What to work on –
Everything in the entries except the pictures must be duplicated exactly.

Data provided –
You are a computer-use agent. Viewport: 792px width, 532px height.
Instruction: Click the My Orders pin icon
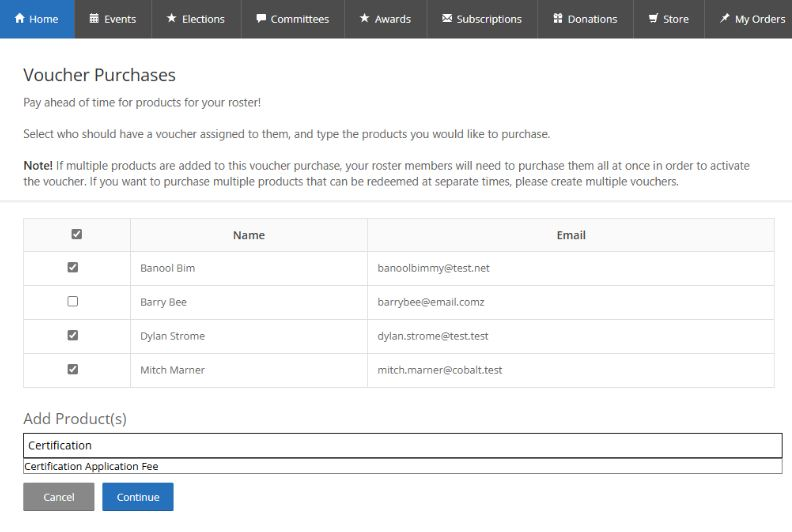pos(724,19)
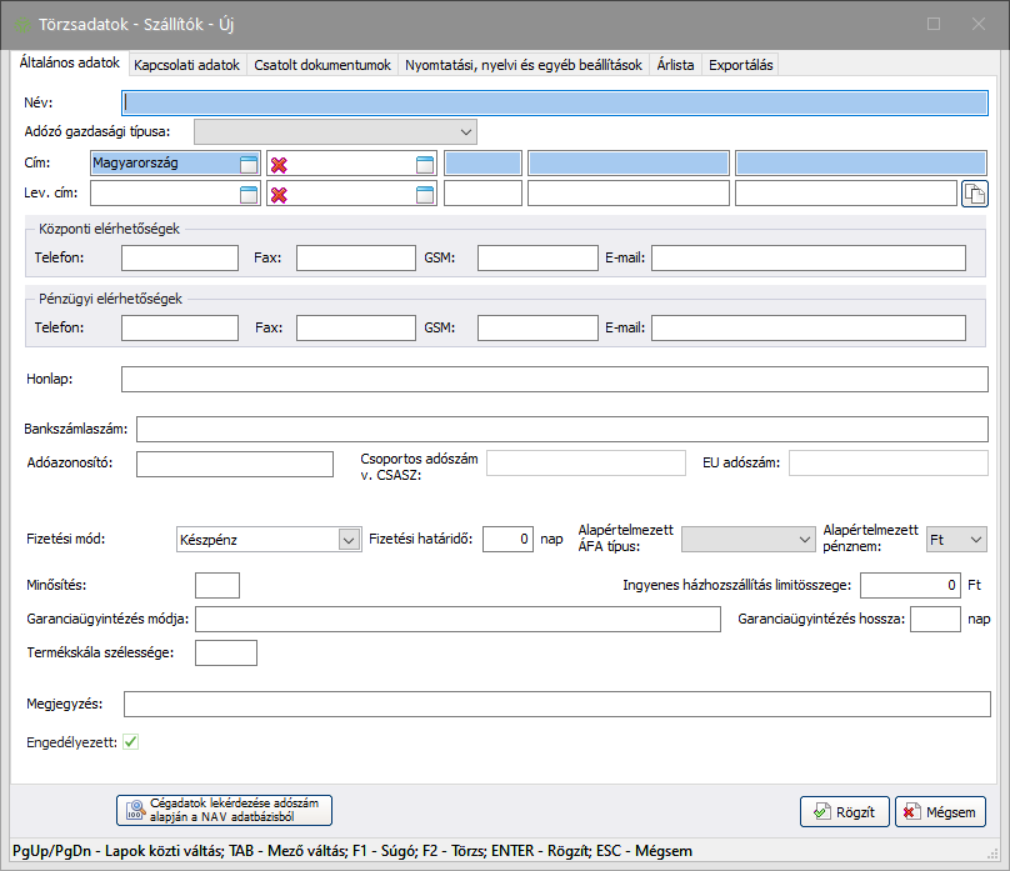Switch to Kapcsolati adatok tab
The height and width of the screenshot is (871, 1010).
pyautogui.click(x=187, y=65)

Expected output –
You are a computer-use agent. Viewport: 792px width, 532px height.
Instruction: Click the My Orders pin icon
pos(724,19)
Switch to Kapcsolati adatok tab
The height and width of the screenshot is (871, 1010).
pyautogui.click(x=187, y=65)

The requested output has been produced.